While most congregations are small, however, most worshippers attend a larger congregation. Another prominent report, the National Congregations Study, found that while the average congregation is small — about 70 people — the majority of churchgoers are worshipping in a congregation of about 400 people.

The report reflects the reality that religious Americans are being sorted into two kinds of churches — megachurches, and minichurches like Cornerstone.

Are they being sorted or has this been going on for a while? On the larger end are megachurches, congregations with more 2,000 members. Megachurches have been a phenomena for at least a few decades. Megachurches get a lot of attention due to their size, their programs, and leaders. Since each one attracts many attendees, they could equal dozens of smaller churches in terms of people there for services. Megachurches have been a phenomena for at least a few decades.

If the primary marker of a religious congregation is size and growth, then megachurches are more successful. The article goes on to talk about different reasons why people and leaders might choose smaller congregations. The megachurch experience is not for everyone.
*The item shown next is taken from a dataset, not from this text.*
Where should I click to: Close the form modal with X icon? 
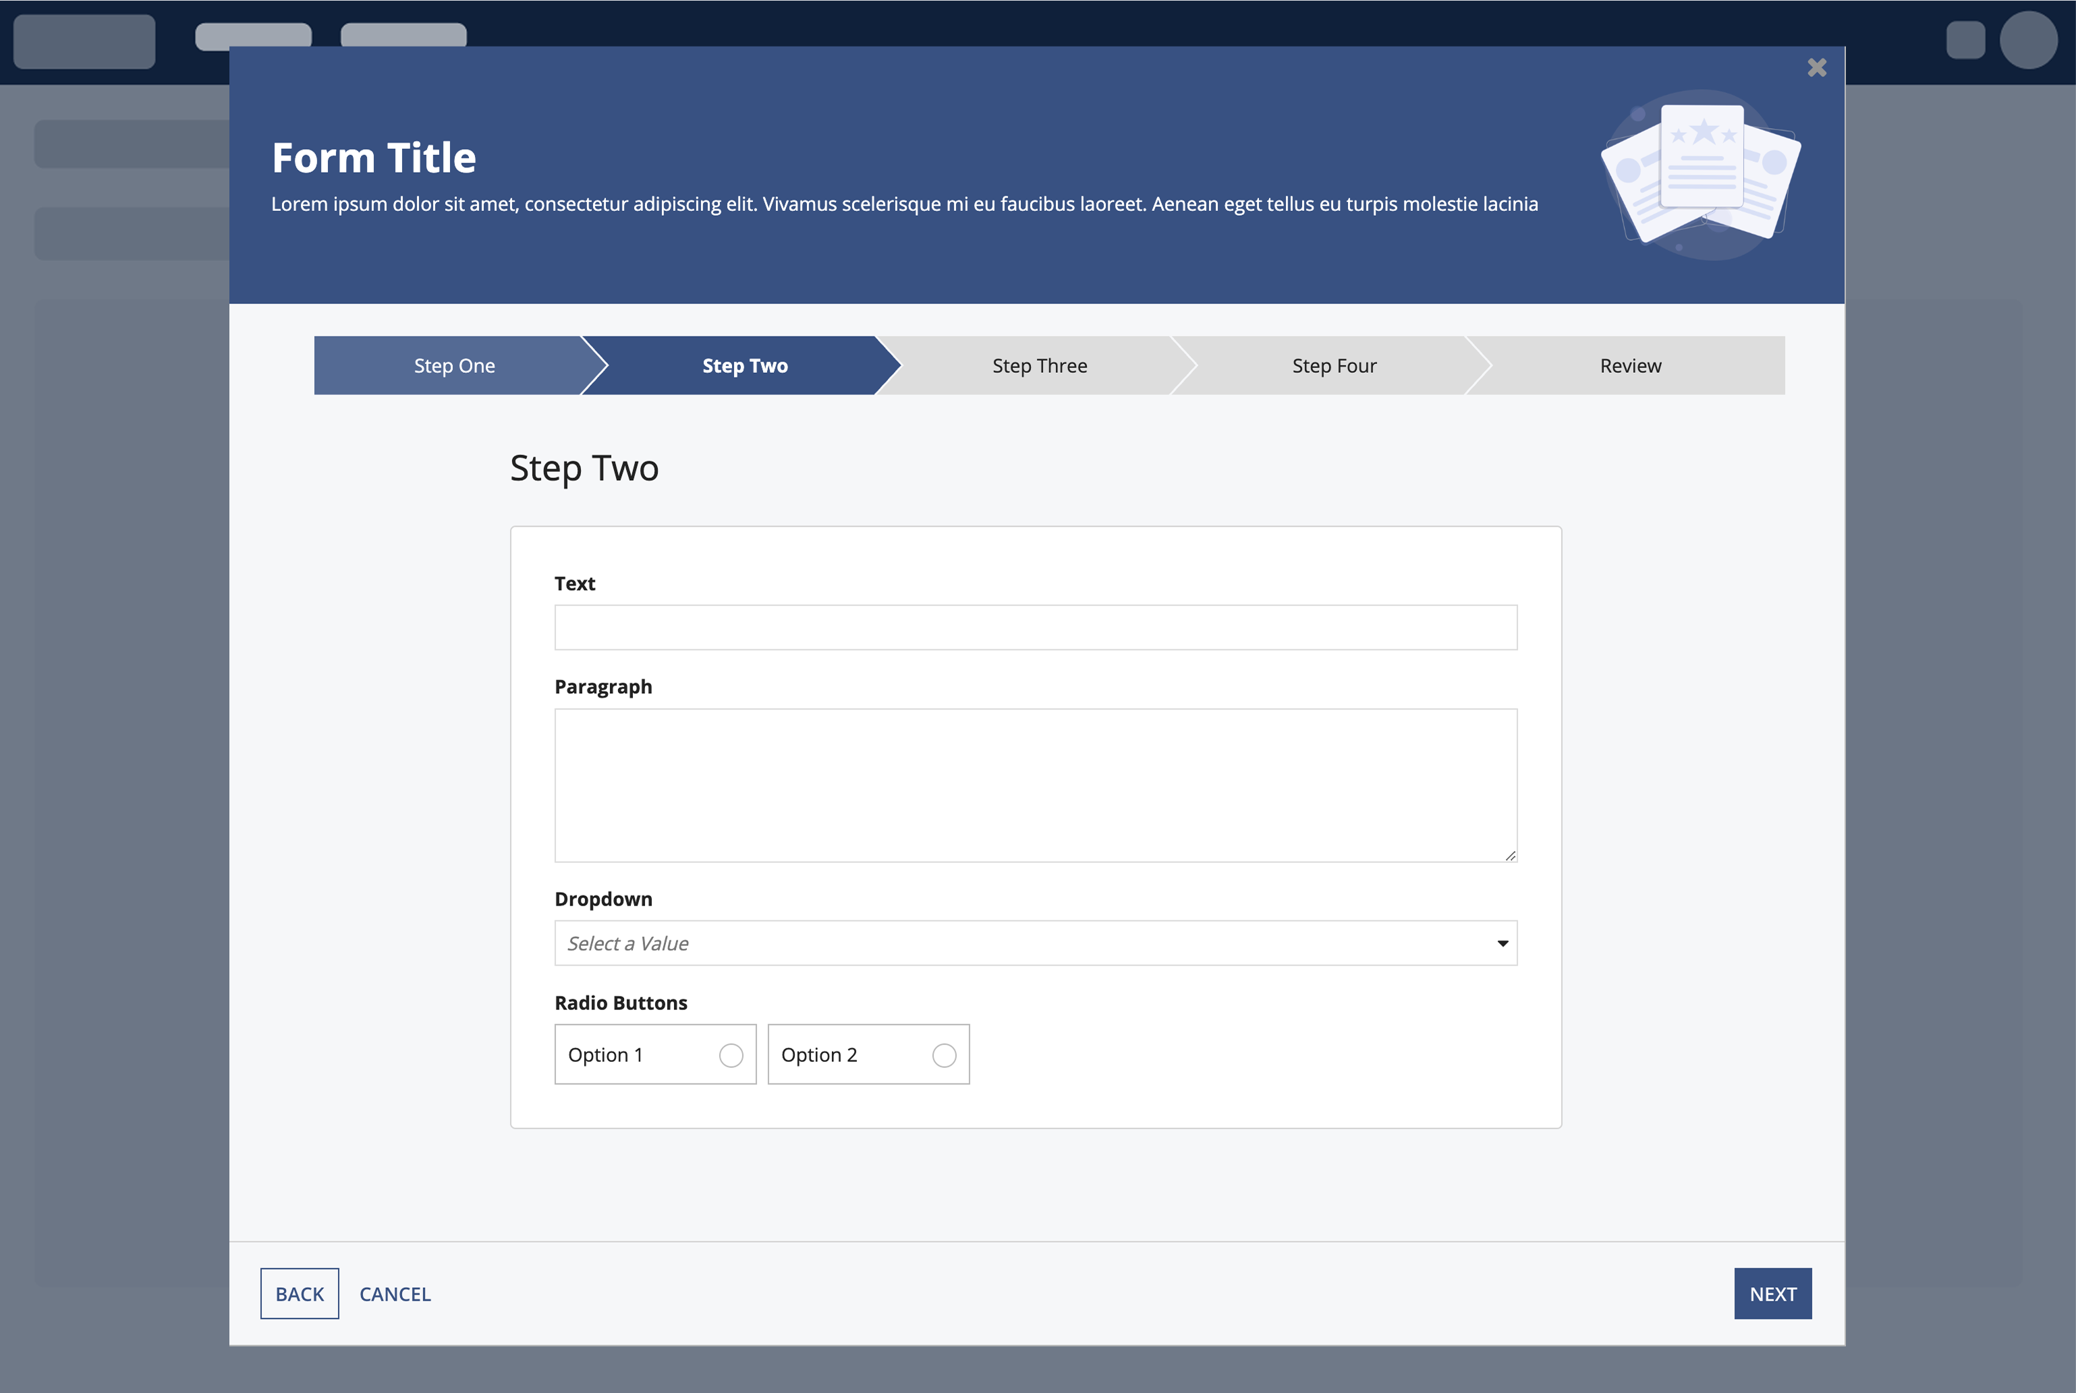tap(1817, 68)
Whether there is much left for small congregations if much of the resources and attention is going to larger congregations is another story.

And the answer regarding this competition between megachurches and minichurches might be in between. The big megachurches are known, small congregations are everywhere, and a sizable set of Americans worship in congregations of several hundred. These medium sized congregations can offer some of the amenities of the biggest churches while staying at an approachable size.